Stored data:
★ ★ ★ ★ ★
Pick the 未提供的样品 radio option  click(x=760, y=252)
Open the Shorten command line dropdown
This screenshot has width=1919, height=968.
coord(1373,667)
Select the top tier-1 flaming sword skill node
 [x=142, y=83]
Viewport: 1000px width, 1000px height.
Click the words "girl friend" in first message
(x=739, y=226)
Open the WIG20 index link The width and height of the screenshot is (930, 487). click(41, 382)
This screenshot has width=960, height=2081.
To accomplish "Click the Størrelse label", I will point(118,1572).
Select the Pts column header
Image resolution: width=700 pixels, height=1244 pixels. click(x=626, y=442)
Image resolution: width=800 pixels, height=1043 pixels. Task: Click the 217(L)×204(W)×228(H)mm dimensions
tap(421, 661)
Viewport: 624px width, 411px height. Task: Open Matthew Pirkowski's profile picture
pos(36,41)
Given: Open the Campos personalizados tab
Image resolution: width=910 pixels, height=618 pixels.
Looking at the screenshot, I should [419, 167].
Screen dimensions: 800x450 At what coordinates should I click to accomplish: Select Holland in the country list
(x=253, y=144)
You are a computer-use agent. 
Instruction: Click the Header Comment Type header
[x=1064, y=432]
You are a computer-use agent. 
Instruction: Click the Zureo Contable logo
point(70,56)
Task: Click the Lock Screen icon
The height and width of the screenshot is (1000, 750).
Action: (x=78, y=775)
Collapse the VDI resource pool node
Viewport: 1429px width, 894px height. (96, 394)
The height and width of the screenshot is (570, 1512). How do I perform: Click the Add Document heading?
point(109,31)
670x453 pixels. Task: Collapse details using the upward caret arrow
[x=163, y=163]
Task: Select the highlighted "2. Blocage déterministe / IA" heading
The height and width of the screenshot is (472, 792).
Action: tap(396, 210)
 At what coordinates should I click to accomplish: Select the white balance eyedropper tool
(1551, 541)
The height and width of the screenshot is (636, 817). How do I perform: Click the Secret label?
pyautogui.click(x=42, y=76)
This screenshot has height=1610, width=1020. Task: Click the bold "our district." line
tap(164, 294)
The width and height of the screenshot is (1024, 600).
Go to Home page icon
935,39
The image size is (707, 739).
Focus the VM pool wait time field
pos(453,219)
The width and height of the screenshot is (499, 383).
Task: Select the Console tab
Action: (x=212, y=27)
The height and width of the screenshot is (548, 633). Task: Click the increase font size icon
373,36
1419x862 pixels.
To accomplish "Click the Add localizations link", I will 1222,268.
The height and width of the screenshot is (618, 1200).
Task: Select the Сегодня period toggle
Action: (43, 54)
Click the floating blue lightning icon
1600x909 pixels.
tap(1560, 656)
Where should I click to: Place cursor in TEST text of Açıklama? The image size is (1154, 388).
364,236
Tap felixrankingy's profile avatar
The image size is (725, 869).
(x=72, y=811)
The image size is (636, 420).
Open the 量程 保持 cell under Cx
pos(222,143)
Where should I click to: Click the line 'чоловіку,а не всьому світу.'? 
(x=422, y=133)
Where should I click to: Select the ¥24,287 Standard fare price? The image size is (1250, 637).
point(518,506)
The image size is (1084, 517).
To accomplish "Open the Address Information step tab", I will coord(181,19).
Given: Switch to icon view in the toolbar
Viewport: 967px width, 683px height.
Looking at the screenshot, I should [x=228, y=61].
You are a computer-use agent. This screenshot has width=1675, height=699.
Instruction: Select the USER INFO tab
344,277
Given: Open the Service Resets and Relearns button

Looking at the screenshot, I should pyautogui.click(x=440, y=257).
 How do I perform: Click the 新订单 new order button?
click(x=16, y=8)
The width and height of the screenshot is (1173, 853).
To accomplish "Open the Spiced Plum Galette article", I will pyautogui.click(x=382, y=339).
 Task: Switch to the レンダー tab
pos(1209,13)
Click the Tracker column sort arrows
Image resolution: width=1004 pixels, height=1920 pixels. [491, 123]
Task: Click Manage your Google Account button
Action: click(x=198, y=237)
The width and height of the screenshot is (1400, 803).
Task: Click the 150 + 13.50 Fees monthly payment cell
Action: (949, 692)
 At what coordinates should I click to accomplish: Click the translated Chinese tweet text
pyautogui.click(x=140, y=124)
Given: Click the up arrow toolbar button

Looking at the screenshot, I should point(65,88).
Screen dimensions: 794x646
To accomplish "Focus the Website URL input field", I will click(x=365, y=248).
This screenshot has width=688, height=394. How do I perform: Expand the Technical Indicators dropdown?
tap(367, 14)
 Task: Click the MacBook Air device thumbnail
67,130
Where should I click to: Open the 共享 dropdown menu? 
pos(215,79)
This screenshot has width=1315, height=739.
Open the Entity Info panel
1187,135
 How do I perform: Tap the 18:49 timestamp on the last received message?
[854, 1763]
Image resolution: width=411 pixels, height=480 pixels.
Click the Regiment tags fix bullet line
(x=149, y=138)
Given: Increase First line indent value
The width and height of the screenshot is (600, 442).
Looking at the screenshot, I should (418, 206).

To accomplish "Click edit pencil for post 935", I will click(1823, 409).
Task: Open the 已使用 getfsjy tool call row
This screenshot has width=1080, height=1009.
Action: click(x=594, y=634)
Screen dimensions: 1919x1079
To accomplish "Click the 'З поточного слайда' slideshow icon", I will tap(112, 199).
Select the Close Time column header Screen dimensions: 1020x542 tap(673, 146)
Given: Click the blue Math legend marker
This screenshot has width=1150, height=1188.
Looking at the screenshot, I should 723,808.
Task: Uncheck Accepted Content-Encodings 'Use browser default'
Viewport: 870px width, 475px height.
★ ★ ★ ★ ★
What this task involves:
Write out the records exactly, starting at the first line and stopping after the line that contains "Open the WIG20".

Task solution:
Pick the 未提供的样品 radio option  click(x=760, y=252)
Open the Shorten command line dropdown
This screenshot has width=1919, height=968.
coord(1373,667)
Select the top tier-1 flaming sword skill node
 [x=142, y=83]
Viewport: 1000px width, 1000px height.
Click the words "girl friend" in first message
(x=739, y=226)
Open the WIG20 index link The width and height of the screenshot is (930, 487). click(41, 382)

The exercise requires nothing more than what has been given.